Packaging Today magazine editor Matthew Rogerson sat-down with Nestle Purina EMEA CEO Bernard Meunier to discuss the topic of sustainability


A major producer of pet products, Nestle Purina came into existence in 2001 (Credit: Pixabay)

From its membership of the Ellen MacArthur Foundation’s New Plastics Economy to its work in bio-based materials, Swiss food and drink company Nestle has been making strides towards becoming more sustainable. Packaging Today magazine editor Matthew Rogerson sat-down with Bernard Meunier, the long-standing CEO of the company’s pet food subsidiary Purina in Europe, the Middle East and North Africa (EMENA), to discuss what his side of the business is doing to deal with the problem of packaging waste. 

In June, I had the opportunity to catch up with Bernard Meunier, CEO of EMENA for Purina. The initial focus of the conversation was the release of Purina’s latest “Purina in Society Report”, which follows the company’s purpose and drive towards creating richer lives for both pets and their owners.

Specifically there are 10 commitments to improve the health and well-being of pets, people and the planet.
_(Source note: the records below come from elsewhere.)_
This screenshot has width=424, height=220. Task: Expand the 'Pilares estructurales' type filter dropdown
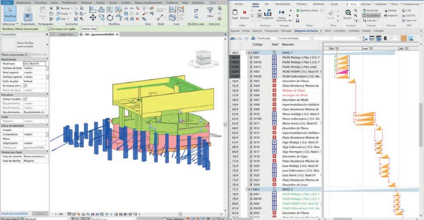coord(29,55)
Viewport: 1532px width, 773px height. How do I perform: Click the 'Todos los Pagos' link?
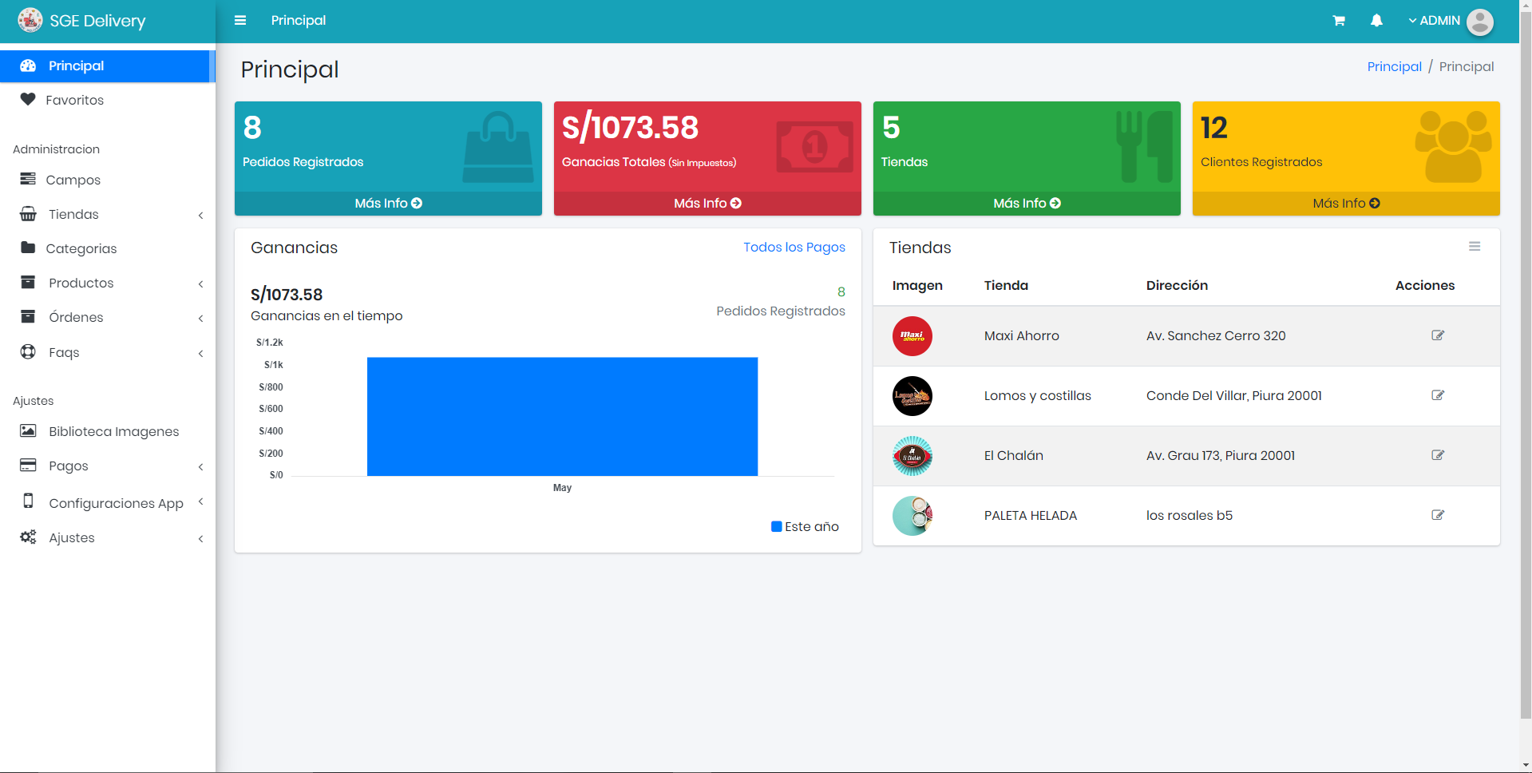794,248
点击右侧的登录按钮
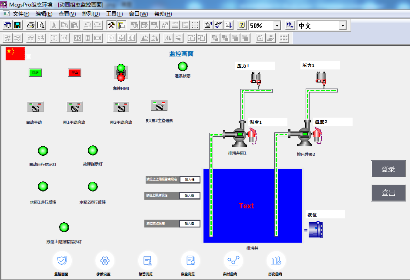 pos(388,169)
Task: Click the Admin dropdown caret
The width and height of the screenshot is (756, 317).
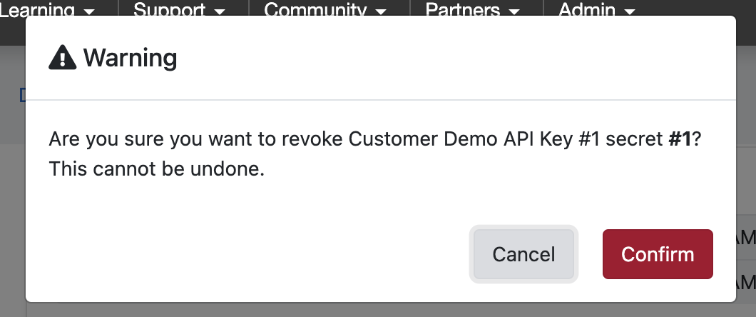Action: (629, 11)
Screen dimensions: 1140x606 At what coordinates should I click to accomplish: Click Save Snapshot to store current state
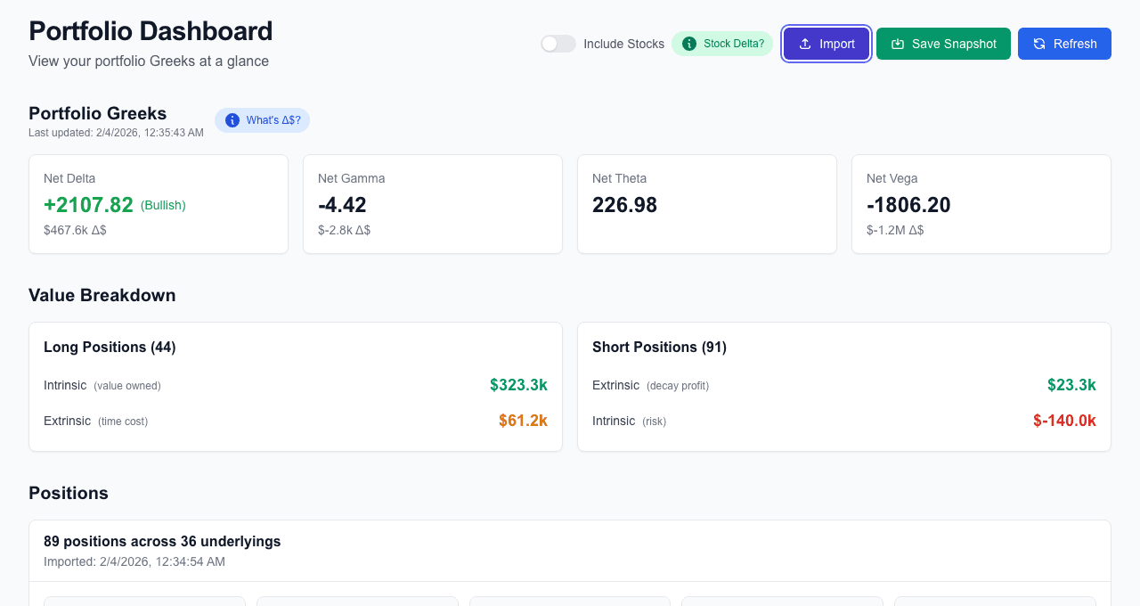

It is a fascinating market, as the consumers of the products are not the purchasers of the goods, and pets have such a beneficial impact on their owners lives, productivity and happiness, and fortunately, in Mr Meunier they have a champion and fellow pet owner to anticipate and appreciate their needs.

Purina EMENA CEO on how the brand fits into Nestle’s overall sustainability targets

In a slight pivot I began to ask questions about sustainability, to understand how Purina fit into Nestle’s corporate sustainability agenda, and where they had their own autonomous fulfilment.

“When it comes to planet, one of our key aims is to reduce plastics, plastic waste and packaging landfill waste. Our ‘Purina in Society’ report helps us establish what the core issues are for pet owners, which are unique to the consumer goods market.

“For example a material study in our first edition identified the most important requirements from a materials perspective, such as responsible environmental packaging needs, making products that enhance pet and owners’ lives and are simple to use and easy to dispose of properly once finished.”

Meunier continued to explain that transparency is a major focus in the pet food market; what is in a product, where it comes from, how it goes to the owner to use. As there are finite resources on the planet, it’s important that the pets are not shortchanged on food quality, while their owners are not having to pull food resources from human consumption for their pets.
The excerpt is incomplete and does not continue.